Products based on distributed ledger technology (DLT) have recently gained in popularity. The services on offer range inter alia from the trading of Bitcoins, Ethereum and other traditional cryptocurrencies to decentralized finance products (DeFi) to non-fungible-tokens (NFTs). Those investors that are still holding out on investments in cryptocurrencies often argue that the volatility and therefore the risk associated with cryptocurrencies is simply too high. So-called stablecoins have been introduced to the market in order to offer the technical advantages of decentralized products while at the same time mitigating the associated volatility and also acting as an alternative to the exchange of crypto assets to fiat-money for value-preserving purposes. Stablecoins offer an easy first access to the crypto market and may even be used for investment purposes, if they are utilized in e.g. DeFi-lending projects. That being said, the payment purpose is usually what’s being focused on with stablecoins.

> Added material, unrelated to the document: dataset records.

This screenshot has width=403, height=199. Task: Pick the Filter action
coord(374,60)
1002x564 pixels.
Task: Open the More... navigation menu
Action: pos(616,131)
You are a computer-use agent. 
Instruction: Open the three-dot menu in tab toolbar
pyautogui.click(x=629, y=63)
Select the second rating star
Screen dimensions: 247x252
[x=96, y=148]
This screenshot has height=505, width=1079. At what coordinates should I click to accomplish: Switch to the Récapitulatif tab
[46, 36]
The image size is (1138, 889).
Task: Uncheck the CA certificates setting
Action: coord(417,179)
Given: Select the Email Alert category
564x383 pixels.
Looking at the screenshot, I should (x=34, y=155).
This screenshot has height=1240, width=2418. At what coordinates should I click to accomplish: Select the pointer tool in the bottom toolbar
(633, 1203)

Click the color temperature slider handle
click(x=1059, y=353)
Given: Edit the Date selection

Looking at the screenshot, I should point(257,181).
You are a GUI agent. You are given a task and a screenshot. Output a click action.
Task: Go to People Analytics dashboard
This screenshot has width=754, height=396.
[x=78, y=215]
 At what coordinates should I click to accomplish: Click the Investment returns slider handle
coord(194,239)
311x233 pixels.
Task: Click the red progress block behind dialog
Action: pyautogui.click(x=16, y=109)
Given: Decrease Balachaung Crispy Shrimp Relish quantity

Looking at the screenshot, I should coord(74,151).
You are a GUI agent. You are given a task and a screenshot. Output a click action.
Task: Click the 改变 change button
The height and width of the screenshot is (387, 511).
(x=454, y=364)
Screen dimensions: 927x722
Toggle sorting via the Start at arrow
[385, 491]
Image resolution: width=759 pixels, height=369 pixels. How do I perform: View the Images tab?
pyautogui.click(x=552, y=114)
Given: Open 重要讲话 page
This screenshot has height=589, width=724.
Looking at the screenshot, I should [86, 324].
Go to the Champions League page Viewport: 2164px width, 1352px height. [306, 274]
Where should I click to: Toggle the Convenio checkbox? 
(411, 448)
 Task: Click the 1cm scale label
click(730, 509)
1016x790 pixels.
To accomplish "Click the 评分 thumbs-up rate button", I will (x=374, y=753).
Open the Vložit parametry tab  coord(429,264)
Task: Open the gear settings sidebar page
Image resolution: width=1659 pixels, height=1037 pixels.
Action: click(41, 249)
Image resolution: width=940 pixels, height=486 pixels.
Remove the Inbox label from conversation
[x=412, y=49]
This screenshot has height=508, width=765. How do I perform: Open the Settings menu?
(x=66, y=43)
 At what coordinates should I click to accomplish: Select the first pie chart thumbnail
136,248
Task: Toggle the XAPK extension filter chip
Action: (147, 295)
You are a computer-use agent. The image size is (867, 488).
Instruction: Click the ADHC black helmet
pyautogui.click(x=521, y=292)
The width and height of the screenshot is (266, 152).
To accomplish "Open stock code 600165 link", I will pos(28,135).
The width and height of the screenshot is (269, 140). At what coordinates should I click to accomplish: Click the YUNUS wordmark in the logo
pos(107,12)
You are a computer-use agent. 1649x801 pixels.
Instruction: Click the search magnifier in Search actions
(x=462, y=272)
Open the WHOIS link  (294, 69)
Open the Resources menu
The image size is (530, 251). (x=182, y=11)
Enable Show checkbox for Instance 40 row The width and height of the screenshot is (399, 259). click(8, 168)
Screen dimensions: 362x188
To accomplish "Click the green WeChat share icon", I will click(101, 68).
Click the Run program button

The main purpose of a stablecoin is the representation of the value of a technical figure in crypto tokens, that generally is determined outside of its DLT infrastructure. Most stablecoins reference the value of the US dollar, but there are also stablecoins that reference the value of other national currencies or the value of e.g. gold.
How Do Stablecoins Achieve the Connection to Stable Values?
Stablecoins are supposed to be less volatile than traditional cryptocurrencies because of their connection to external values. They are suited as a means of payment thanks to this characteristic, should both parties of an exchange contract agree to accept them as such. The most common mechanisms to connect a stablecoin to an external value are on the one hand the escrow of real assets by the stablecoin issuer and on the other hand algorithmic hedge approaches. The best known example for an escrow with real assets is probably the stablecoin USDT, which is issued by Tether Ltd. The company promised to put one US dollar for every issued USDT in escrow to achieve a continuous connection of USDT to the value of the US dollar. It is however rumored that as things progressed, the escrow-pool has been filled with securities and other fixed assets. It is right now unknown, if there really is a sufficient amount of US dollars in escrow to actually match the amount of USDT in circulation. The stablecoin project Terra for example chose an algorithmic approach. With this approach, the stakers are asked when validating a new block to provide information regarding the current market price of the represented national currency. The value of the stablecoin is than subsequently determined from the average of the provided market prices. Those stakers that provided as their price the subsequently determined average price are rewarded by the system with additional block rewards in the form of new tokens. Stakers will therefore try to provide the current value of the represented national currency, since this is the only information available and therefore their best bet. Terra is therefore neither dependent on data outside of their own blockchain nor on the escrow of assets.
How Are Stablecoins Qualified Pursuant to German Supervisory Law?
According to German supervisory law, stablecoins can qualify as financial instruments. Especially a qualification as a unit of account or as a crypto asset in accordance to the German Banking Act (KWG) respectively the Investment Firm Act (WpIG) is conceivable. According to the administrative practice of BaFin, units of account are units of value that are comparable to foreign exchange but not denominated in a legal tender, comparable to complementary currencies and which are used in regional or private payment systems as a means of payment. They do not necessarily have a central issuer. Crypto assets on the other hand are defined as digital representations of value that are neither issued nor guaranteed by a central bank nor any other public authority and that do not possess the legal status of currency or money, but are accepted by natural or legal persons as a means of exchange or payment on basis of an agreement or actual practice or which serves investment purposes and which can be stored, traded and transferred electronically. The qualification as a crypto asset does also not call for the existence of a central issuer. All so far existing stablecoins have been created by private projects. Central banks or other government agencies have not yet issued a stablecoin. The main purpose of stablecoins is the aim to provide the crypto market with a compatible unit, which is suited to be used as a means of payment and also as a way to secure value. Even though the majority of stablecoins reference legal tender, they do not themselves possess the status of legal tender or money. According to BaFin, the qualification as a unit of account requires that the respective instrument is used as an alternative means of payment. Should therefore in a specific case the value securing aspects of a stablecoin be the main purpose, the qualification as a unit of account may be precluded. The stablecoin may nevertheless qualify as a crypto asset, because the legal definition also includes assets that are not alternative means of payment but which serve investment purposes. Stablecoins which e.g. represent the value of a specific amount of precious metals in order to achieve a stable exchange rate are potentially interesting for investment purposes. They can be used as a safe haven which secure value without the necessity of exiting the crypto market.